Tuesday, April 27, 2010

It All Happened Last Week

Last week, I attended the annual meeting of the Baptist Missionary Association of America (BMA) in Fort Smith, Arkansas. If you don’t know anything about the BMA, it is an association of churches that sends missionaries to many different nations around the world, broadcasts the gospel through radio broadcasts, publishes Sunday school material, facilitates conferences and a number of other things, but this post is about none of that. This post is about what happened outside of the meeting.

My parents are members of another BMA church and have attended the annual meeting for as long as I can remember. We usually end up running around together during the week of the meeting. This time, as they were crossing southern Missouri on the way to the meeting, a turkey flew up in front of them and struck their windshield while they were traveling at 65 or 70 miles per hour. Now a wild turkey isn’t as big as the kind of turkey you might eat for Thanksgiving dinner, but he’s still a big bird. This particular bird broke their windshield and left a ten inch circular dent in it up near the left top corner. They were able to see well enough to drive, but it would need to be fixed before they headed home. This didn’t seem like a particularly bad problem, since I would be there with my truck and they could leave their vehicle at the glass shop and ride with me to the meeting.

Neither my parents nor I had eaten when we arrived in Fort Smith, so we left their vehicle at the hotel and drove a few blocks over to IHOP. We had finished eating and the waitress had just brought me another glass of tea. We had plenty of time and we had already registered for the meeting, so I figured I could sit there sipping my tea for some time.

But then a woman approached our table. “Are you guys driving that black pickup out there?”

I was hoping I could say no, even before I knew why she wanted to know, but Mom indicated that we were.

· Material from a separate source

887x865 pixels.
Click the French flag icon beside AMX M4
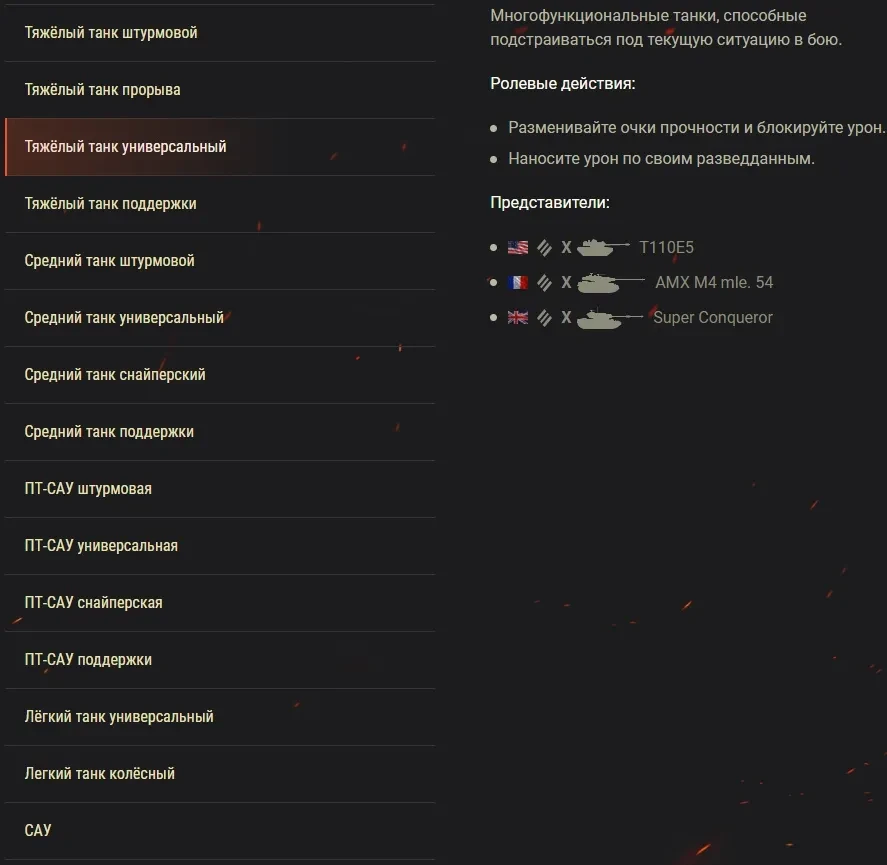pyautogui.click(x=517, y=283)
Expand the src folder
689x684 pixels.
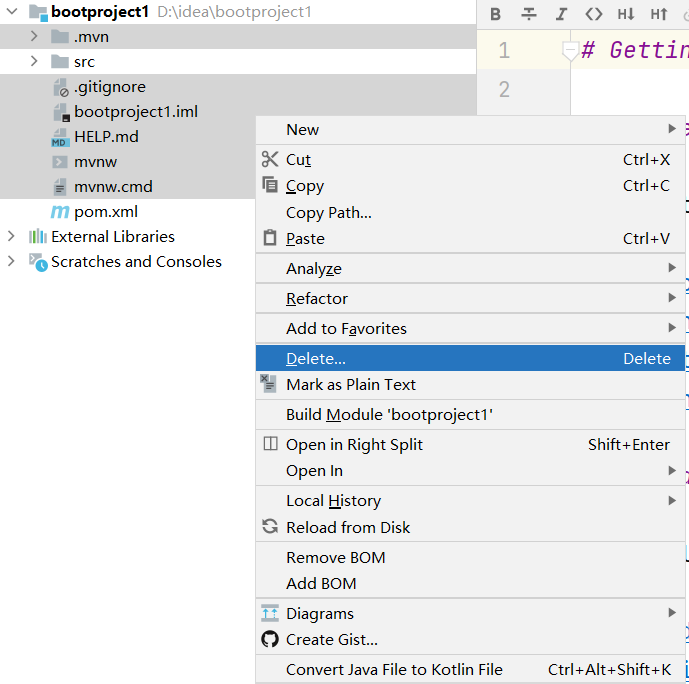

“I backed into it.” Her words were clear, but I still wanted it not to be true. This was not the relaxing time I had hoped for. I was going to have to get up and see what she had done to my new truck with less than three thousand miles on it. “Yours doesn’t look as bad as mine.”

At first, I didn’t think it was that bad. The front bumper was damaged, but it looked like I could drive it. We traded insurance information and she went on her way. We got in the truck to drive back to the hotel. I turned the wheel and hear the wheel rubbing. So, I parked it and spent the next part of the afternoon messing with the insurance company. We discussed whether we should call for a rental car and eventually Dad walked the mile back to the hotel to pick up their own damaged vehicle.

That evening, following the first session of the meeting, we went out and got in their vehicle. As we watched, a church van parked in the space in front of us (we being backed into our space) began to back up. As we watched, the driver backed up until he bumped into us. Not being able to go farther, he kept trying to push on the accelerator. When that didn’t work, he pulled forward and back out again, until he hit their vehicle again. Dad honking the horn didn’t seem to make him aware that we were back there. The driver pulled away, I suppose without being aware that he had done anything wrong.

The next morning things looked better. We went to the airport and I rented a car. After that, we dropped of my parent’s vehicle at the glass shop. I called a tow truck and got him to drop off my truck at a body shop so they could pull the bumper out enough that I could drive it. We went to eat lunch and before we finished eating I received a call saying my truck was ready. So, Dad and I went back to the body shop, after which we dropped the rental car off at the airport, and then we went back to the meeting. I had to be there are 1:30 for the Baptist Music Fellowship meeting and then there was a session of the main meeting after that. During that session, Dad received a call saying their vehicle was ready, so we went back to the glass shop and picked it up.

Things went well for the rest of the meeting, other than me being a little more worried than I should have been about how I was going to get the truck fixed. Then on Thursday morning we headed for Tulsa to see my grandparents and my aunt. I hadn’t bought gas as I had intended, so my parents went ahead and I stopped at the gas station. Sometime between the time they went through and went I did, someone dumped a load of sheet metal on I540. I hit one sheet. It made an awful racket on the way under the truck. It’s a wonder that I didn’t hit more. It was all over the road. But I made it out of town, glad to say goodbye to the beautiful city of Fort Smith, Arkansas.

But our troubles weren’t quite over. When I arrived at my aunt’s house, I found that my parents were still sitting in their vehicle. I assumed they had just arrived and I wasn’t the four minutes behind them that I thought, but when I approached them I discovered that Dad was unable to unfasten his seatbelt. They had gone through an exact change only toll booth in Oklahoma and while they were searching for exact change they had dropped a dime in the seatbelt buckle. Dad managed to loosen the belt enough that he could crawl out of it, but we had to unbolt the belt and fish around with a pocket knife for some time before we could free the dime from the buckle.

In our years of traveling to the national BMA meeting, I don’t think we’ve ever had so much trouble. Although, in Biloxi—a place we enjoyed before the gambling establishment ruined it—our hotel room caught on fire one year and our friends had trouble with their steering wheel or ignition or something and there was a guy who was peeking in hotel room windows. Picture three young preachers chasing a guy around the beach outside the hotel on that one.

There’s no real point to any of this. My truck goes in the shop today and I hope it won’t take them long to put it all back in proper order, as good as new. It’s more of a hassle than anything else. I suppose you can try to draw a connection to writing, if you like, but I figure it’s just normal adventures in life.